§ WHAT TO WORK ON: Pull out every line in the rows below that contains the word "pixels", copying each line in full.

Saved entries:
━━━━━━━━━━
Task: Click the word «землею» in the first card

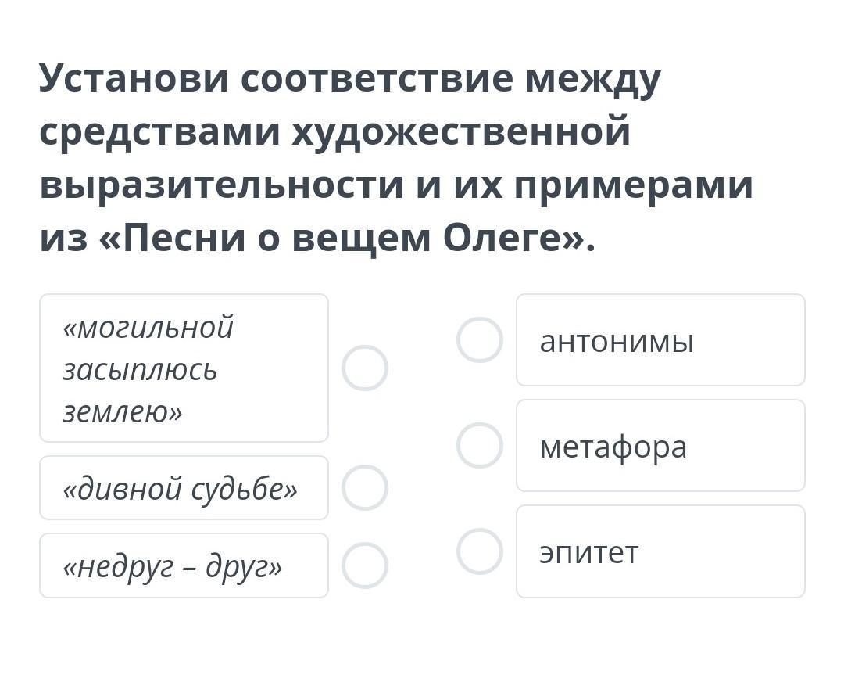Action: pos(122,411)
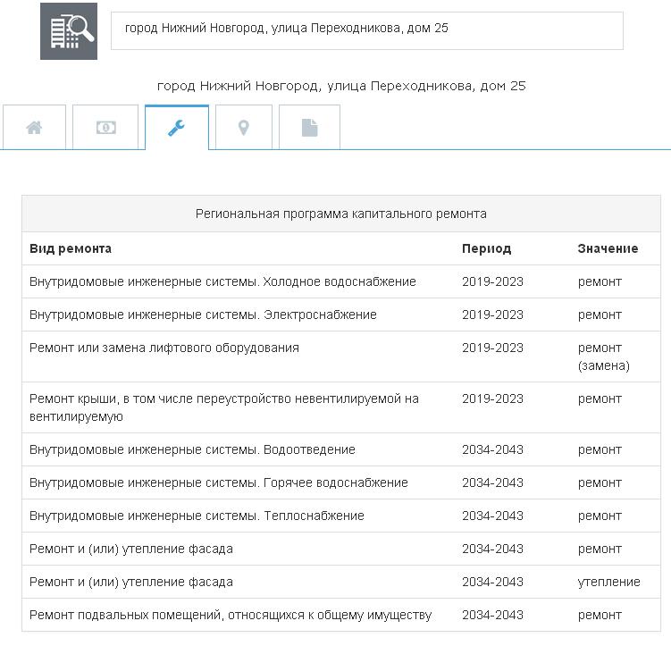Click the address heading below search
671x646 pixels.
(x=341, y=86)
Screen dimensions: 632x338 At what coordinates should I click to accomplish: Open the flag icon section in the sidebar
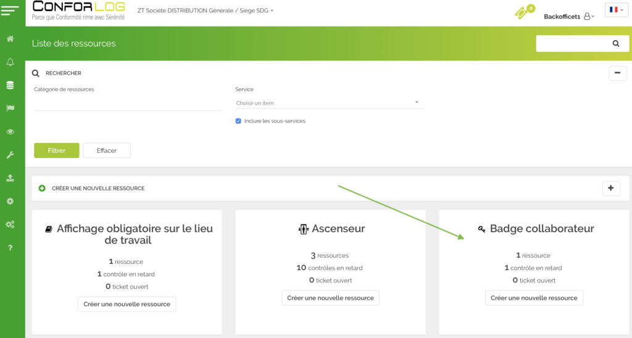coord(10,108)
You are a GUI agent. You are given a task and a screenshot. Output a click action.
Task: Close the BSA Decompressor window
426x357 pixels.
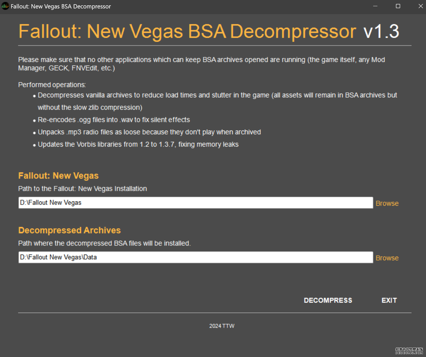[420, 6]
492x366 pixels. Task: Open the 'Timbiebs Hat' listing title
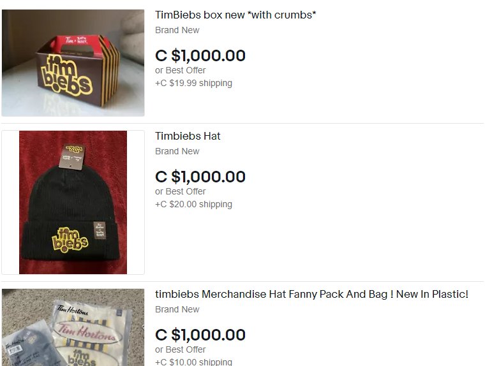point(188,136)
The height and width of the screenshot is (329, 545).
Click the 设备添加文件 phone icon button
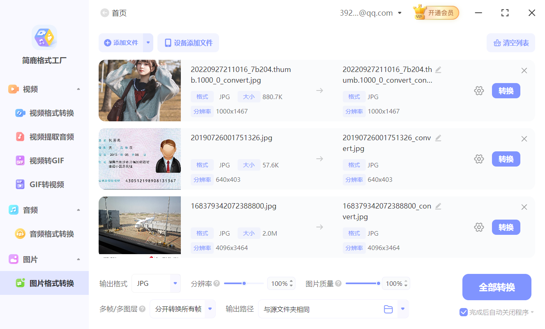coord(188,42)
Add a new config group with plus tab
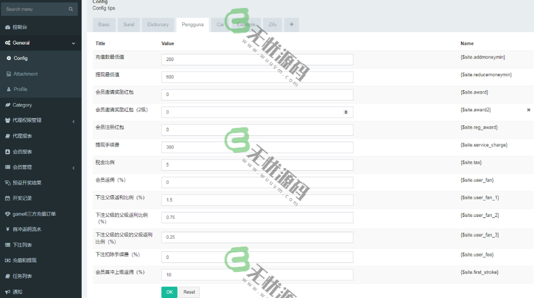 [x=291, y=24]
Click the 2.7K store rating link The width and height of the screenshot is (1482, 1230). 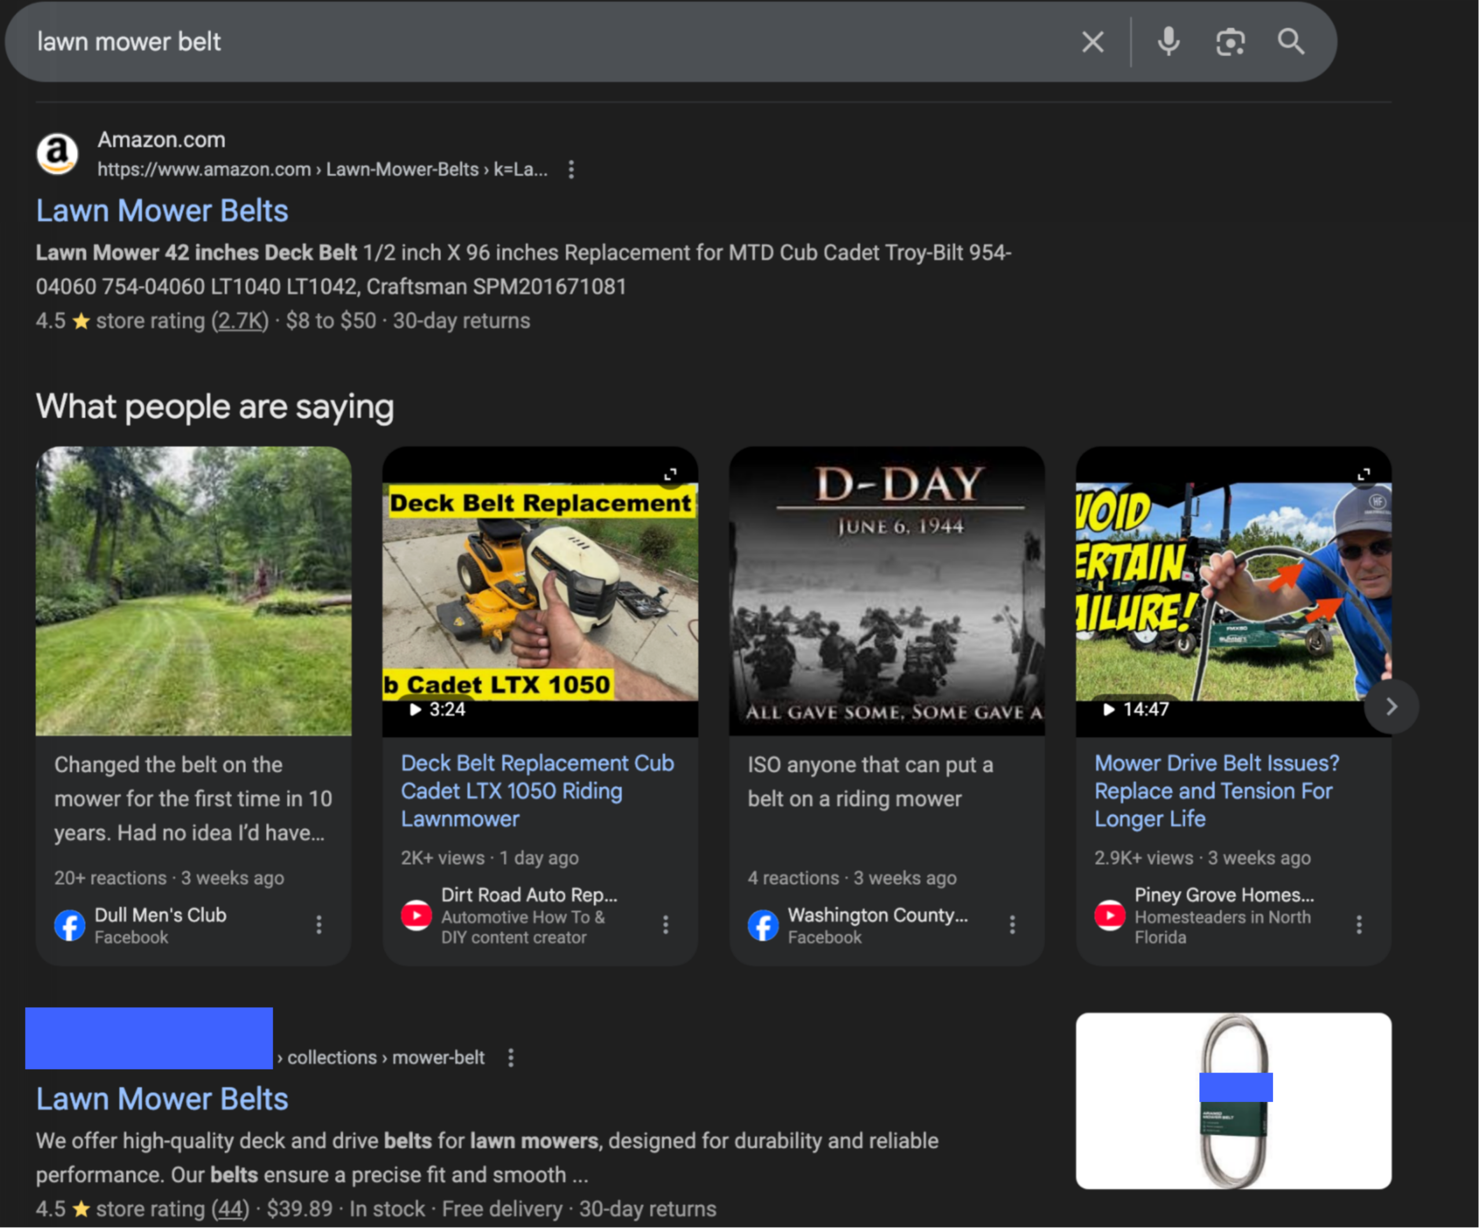240,321
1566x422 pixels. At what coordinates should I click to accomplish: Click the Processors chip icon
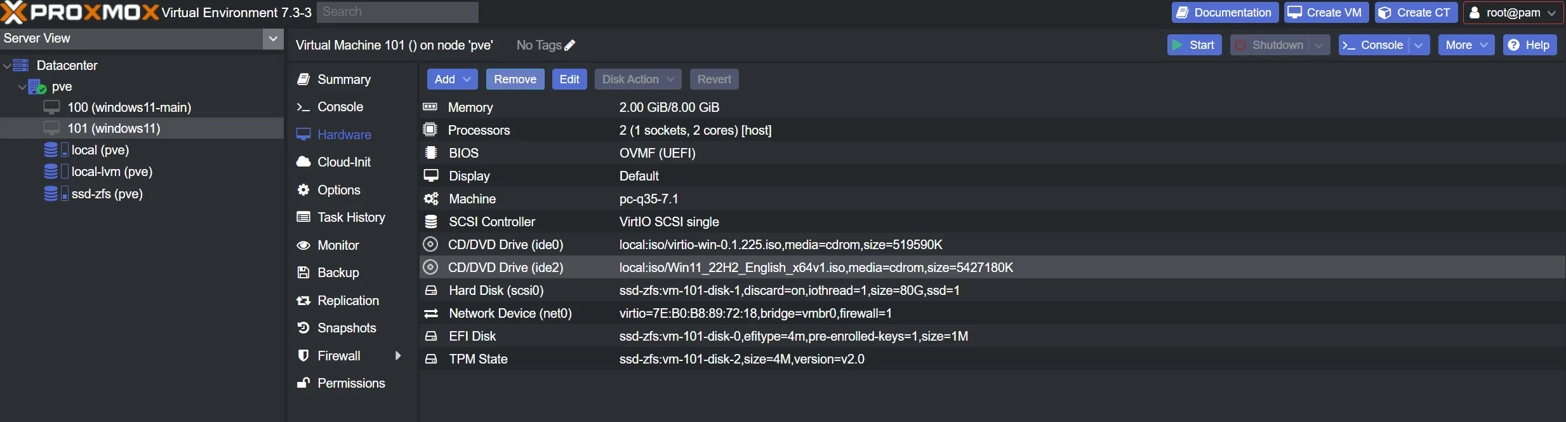pyautogui.click(x=430, y=130)
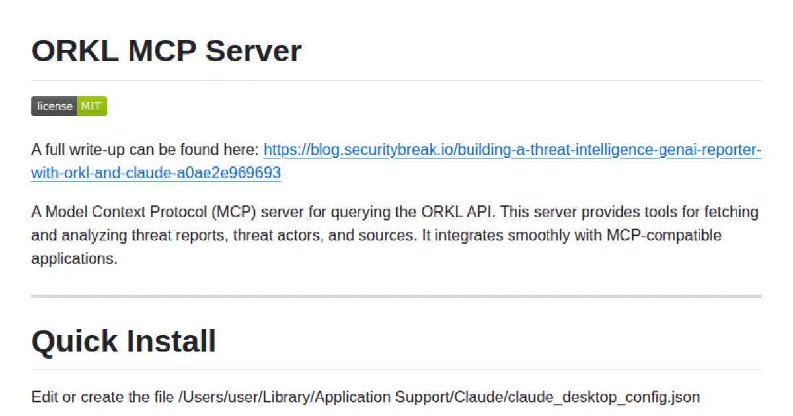
Task: Click the text threat actors in the description
Action: [271, 235]
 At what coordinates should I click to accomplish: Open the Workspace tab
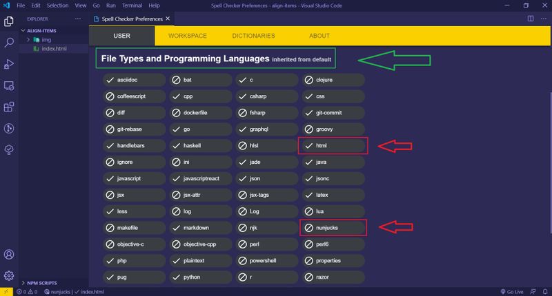click(x=188, y=36)
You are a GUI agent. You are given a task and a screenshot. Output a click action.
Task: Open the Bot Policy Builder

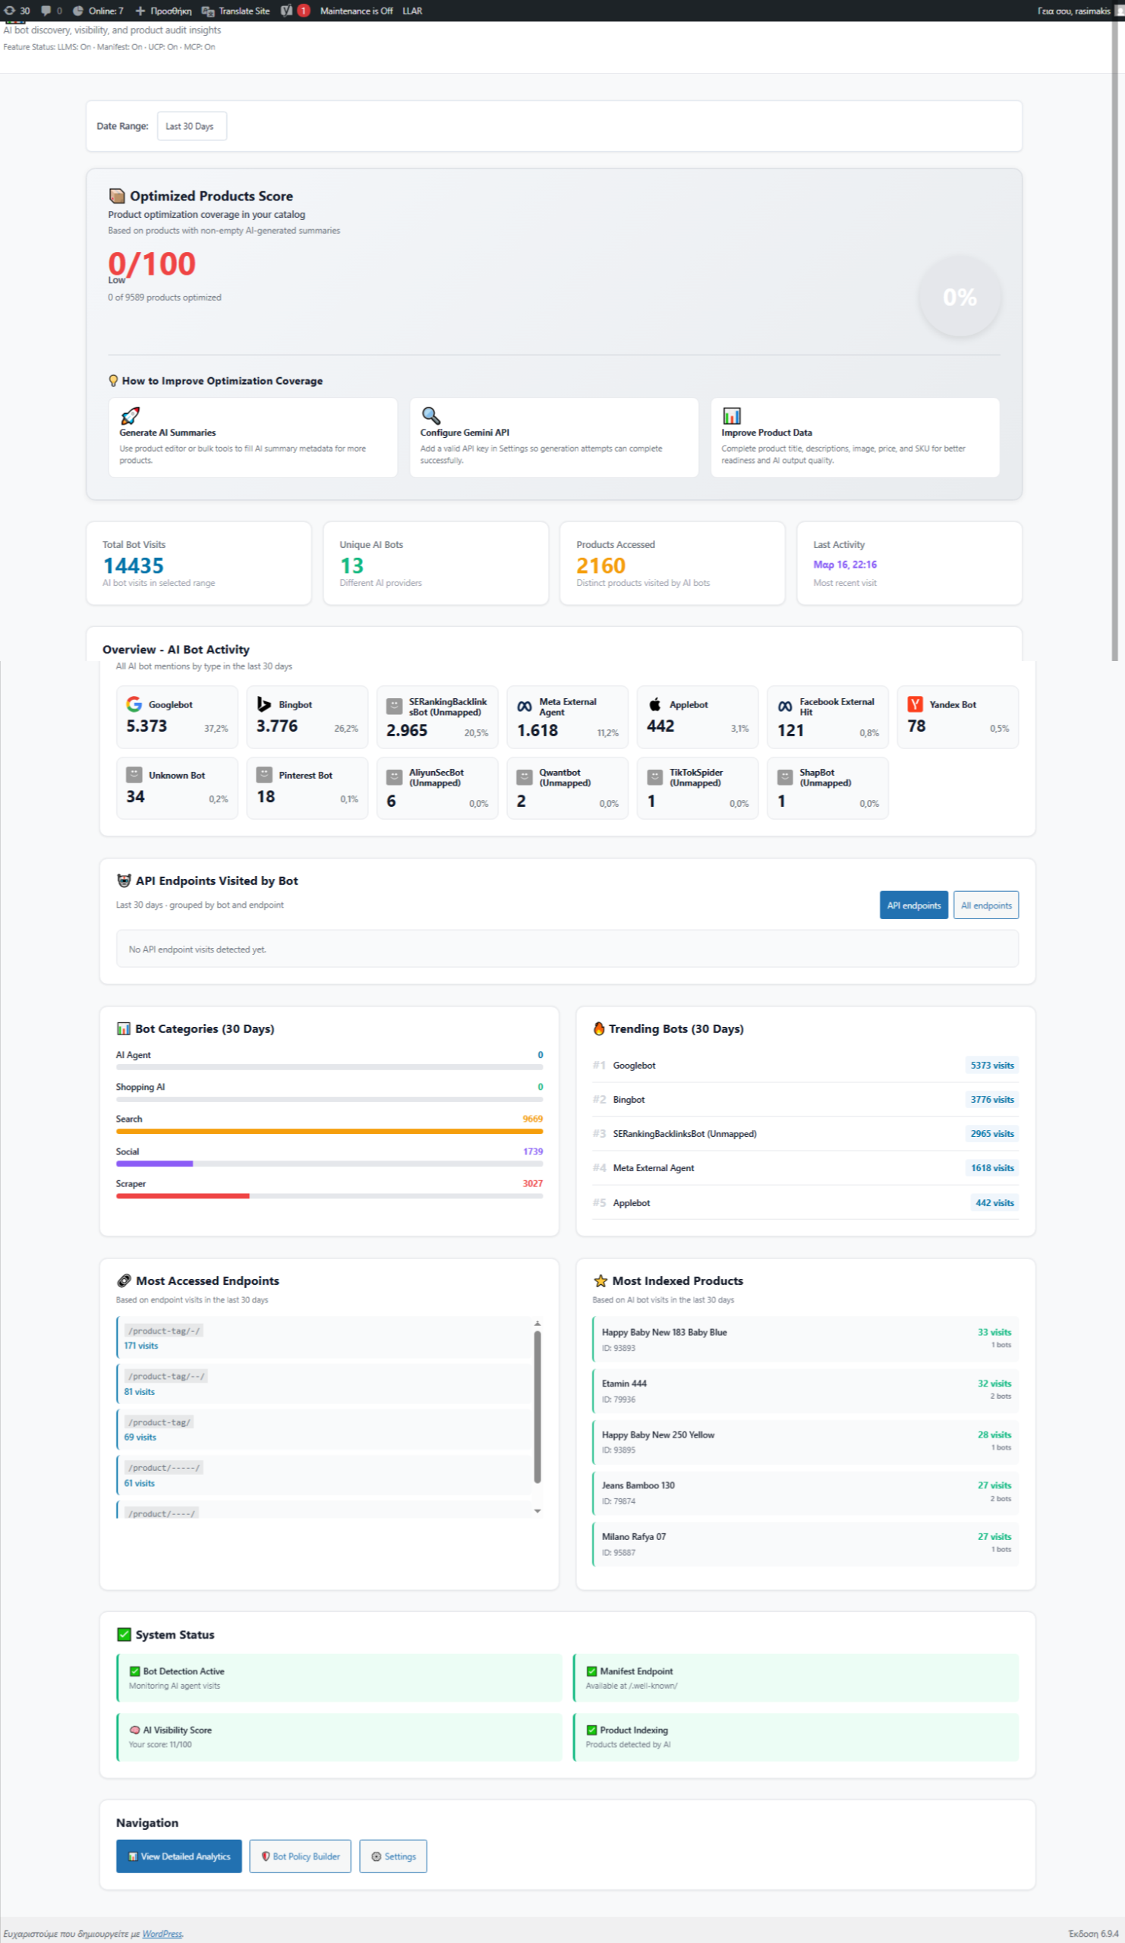click(300, 1856)
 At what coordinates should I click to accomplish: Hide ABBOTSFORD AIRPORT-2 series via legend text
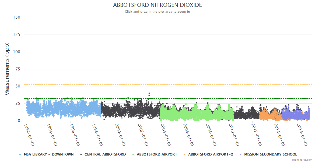point(211,154)

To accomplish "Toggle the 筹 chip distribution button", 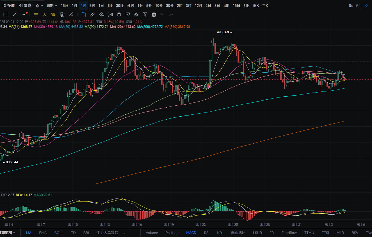I will pyautogui.click(x=53, y=15).
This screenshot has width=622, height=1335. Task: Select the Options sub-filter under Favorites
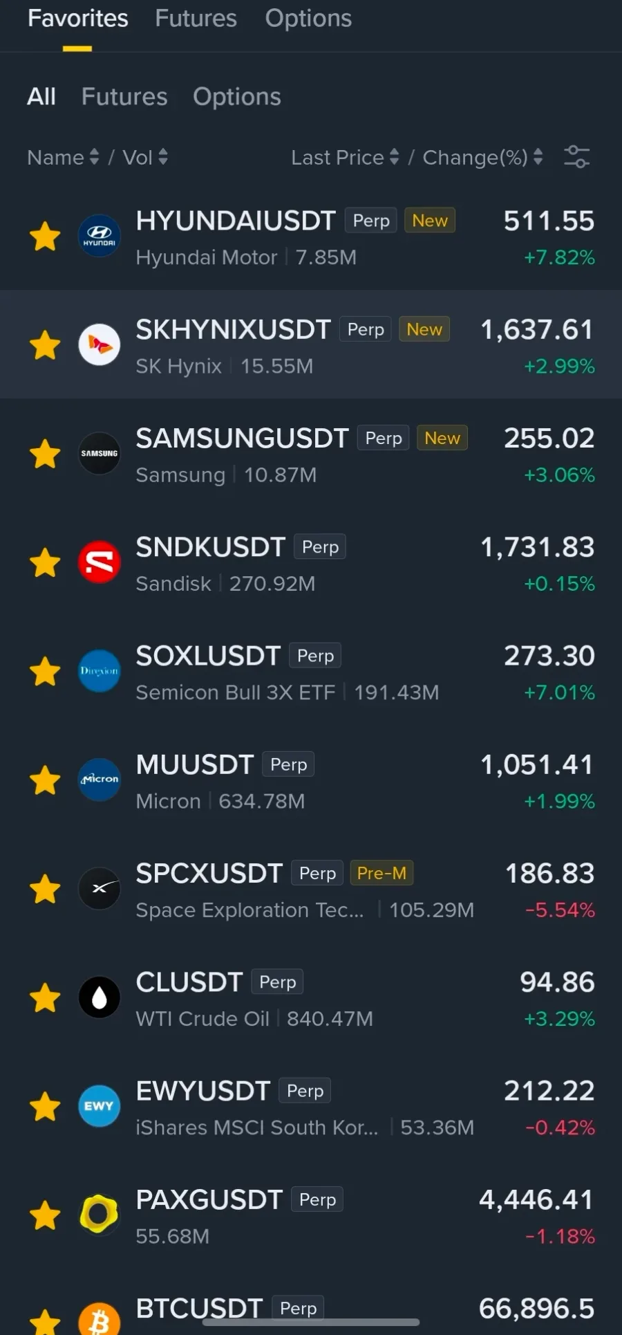(237, 96)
━━━━━━━━━━
§ TASK ANSWER:
671x646 pixels.
426x357 pixels.
492x366 pixels. Task: Open the 'Timbiebs Hat' listing title
1566x422 pixels. At what coordinates should I click to accomplish: Click the Processors chip icon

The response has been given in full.